If a line in the entries contains the string "configuration", include that line in your answer.

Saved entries

_ _ _

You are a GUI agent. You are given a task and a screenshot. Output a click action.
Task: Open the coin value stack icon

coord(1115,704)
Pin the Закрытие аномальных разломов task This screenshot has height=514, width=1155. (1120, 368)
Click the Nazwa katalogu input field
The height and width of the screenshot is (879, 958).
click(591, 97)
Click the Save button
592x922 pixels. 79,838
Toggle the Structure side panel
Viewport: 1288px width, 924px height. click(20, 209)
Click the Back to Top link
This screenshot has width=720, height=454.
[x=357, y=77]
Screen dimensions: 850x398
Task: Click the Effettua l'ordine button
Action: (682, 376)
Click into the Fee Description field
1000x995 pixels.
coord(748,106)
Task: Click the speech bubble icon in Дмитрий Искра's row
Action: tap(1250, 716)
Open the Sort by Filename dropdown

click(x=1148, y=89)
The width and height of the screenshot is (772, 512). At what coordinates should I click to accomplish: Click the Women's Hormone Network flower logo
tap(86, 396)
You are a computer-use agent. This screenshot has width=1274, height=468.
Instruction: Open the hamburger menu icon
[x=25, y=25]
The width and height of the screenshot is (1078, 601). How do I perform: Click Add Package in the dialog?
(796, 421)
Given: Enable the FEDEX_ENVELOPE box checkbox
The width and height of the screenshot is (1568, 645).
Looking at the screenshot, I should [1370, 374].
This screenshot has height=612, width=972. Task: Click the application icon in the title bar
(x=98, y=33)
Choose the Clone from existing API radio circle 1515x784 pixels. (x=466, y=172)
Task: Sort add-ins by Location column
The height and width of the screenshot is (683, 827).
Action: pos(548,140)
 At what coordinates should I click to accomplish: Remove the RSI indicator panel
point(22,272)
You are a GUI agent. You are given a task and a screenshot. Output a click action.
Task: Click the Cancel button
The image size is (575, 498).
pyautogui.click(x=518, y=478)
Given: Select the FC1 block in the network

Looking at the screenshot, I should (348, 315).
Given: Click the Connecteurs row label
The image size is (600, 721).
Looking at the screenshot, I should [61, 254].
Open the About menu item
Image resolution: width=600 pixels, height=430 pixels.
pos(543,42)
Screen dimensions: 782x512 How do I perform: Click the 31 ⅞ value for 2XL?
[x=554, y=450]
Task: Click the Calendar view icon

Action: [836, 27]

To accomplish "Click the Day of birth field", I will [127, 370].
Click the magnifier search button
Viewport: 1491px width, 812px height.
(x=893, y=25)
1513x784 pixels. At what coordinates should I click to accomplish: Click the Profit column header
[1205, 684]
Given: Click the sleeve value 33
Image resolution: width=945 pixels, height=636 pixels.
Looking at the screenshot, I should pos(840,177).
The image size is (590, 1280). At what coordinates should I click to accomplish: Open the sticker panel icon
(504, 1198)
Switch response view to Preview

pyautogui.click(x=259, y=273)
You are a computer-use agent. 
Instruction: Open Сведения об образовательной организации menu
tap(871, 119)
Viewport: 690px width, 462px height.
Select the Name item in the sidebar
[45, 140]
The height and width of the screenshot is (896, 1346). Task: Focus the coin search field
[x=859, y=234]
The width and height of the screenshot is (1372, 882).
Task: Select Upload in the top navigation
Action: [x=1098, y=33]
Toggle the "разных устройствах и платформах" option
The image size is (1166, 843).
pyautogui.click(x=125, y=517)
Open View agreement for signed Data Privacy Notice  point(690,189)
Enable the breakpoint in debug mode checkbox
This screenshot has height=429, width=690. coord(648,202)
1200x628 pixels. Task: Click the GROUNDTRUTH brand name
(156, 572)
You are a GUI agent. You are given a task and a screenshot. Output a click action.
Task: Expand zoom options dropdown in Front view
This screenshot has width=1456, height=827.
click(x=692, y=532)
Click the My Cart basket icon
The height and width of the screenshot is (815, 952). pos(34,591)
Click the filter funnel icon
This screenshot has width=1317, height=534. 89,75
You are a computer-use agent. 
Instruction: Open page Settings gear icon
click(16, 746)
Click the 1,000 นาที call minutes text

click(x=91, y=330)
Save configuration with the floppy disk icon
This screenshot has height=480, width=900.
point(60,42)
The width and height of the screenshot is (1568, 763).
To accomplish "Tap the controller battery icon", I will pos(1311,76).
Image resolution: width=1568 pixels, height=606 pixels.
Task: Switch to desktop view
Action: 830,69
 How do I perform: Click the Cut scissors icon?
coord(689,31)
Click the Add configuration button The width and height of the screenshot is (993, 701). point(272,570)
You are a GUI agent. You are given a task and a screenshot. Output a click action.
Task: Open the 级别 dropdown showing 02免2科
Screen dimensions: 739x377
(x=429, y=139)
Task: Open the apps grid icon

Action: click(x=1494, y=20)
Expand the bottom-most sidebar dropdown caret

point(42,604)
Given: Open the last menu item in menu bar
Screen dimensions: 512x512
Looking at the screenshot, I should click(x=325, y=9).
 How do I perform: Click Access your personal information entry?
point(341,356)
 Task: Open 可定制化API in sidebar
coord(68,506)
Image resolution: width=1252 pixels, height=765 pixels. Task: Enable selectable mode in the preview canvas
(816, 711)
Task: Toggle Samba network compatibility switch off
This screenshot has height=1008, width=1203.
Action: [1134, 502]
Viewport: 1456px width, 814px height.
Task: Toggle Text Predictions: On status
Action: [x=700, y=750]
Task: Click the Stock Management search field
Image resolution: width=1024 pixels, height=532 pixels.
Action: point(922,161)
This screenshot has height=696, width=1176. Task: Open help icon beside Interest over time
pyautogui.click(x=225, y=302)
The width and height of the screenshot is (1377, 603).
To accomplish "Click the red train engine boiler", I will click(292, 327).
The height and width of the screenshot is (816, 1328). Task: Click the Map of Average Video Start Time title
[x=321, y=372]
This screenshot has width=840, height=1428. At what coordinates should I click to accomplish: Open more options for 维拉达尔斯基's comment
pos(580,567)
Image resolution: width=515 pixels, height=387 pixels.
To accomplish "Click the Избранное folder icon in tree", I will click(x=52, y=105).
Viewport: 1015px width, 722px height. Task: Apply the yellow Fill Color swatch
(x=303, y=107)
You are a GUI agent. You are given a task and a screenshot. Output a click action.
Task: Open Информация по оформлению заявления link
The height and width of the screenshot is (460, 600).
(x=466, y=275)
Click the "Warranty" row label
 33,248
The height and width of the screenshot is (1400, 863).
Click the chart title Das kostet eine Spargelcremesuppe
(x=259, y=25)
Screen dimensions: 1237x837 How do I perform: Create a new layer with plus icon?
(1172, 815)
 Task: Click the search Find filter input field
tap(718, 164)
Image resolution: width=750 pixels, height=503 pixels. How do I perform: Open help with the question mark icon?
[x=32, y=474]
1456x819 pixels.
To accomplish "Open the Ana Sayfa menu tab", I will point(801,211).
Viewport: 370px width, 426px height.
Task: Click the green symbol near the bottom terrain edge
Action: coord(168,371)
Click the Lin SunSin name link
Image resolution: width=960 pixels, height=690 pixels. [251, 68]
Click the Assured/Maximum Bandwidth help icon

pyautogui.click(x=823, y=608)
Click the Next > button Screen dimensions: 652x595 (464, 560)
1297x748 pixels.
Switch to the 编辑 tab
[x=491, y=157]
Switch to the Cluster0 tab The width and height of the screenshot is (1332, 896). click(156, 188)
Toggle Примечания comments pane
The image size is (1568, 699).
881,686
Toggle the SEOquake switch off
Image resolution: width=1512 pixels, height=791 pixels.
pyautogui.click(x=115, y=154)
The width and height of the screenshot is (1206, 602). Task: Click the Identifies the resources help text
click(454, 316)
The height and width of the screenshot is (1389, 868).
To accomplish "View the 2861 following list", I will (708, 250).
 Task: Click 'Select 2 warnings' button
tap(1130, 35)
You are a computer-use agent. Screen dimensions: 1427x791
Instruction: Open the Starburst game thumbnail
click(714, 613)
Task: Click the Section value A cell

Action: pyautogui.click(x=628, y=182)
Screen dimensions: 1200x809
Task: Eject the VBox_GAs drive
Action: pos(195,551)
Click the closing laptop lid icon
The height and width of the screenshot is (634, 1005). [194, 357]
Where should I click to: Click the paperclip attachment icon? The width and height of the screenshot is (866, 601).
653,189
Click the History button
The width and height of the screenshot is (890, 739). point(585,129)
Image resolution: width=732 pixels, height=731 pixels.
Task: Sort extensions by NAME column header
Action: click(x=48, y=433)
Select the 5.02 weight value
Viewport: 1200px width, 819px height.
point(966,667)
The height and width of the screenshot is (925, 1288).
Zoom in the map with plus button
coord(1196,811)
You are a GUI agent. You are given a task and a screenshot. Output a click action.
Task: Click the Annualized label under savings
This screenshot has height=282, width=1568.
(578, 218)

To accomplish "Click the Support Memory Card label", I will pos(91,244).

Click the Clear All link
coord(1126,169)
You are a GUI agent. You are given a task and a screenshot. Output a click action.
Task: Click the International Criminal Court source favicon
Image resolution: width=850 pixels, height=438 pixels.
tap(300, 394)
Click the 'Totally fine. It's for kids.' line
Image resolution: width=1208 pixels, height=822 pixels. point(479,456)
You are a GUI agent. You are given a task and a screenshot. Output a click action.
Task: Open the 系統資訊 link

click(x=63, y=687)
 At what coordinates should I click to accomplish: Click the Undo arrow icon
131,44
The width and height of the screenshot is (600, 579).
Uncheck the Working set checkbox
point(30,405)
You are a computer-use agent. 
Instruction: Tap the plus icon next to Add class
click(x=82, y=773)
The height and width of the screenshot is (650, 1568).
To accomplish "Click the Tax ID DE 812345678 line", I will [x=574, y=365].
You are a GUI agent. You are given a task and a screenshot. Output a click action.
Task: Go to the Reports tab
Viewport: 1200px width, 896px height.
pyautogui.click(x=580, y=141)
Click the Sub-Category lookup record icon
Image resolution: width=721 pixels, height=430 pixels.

_ _ _

REPLY -
Save configuration with the floppy disk icon
Click the Add configuration button The width and height of the screenshot is (993, 701). point(272,570)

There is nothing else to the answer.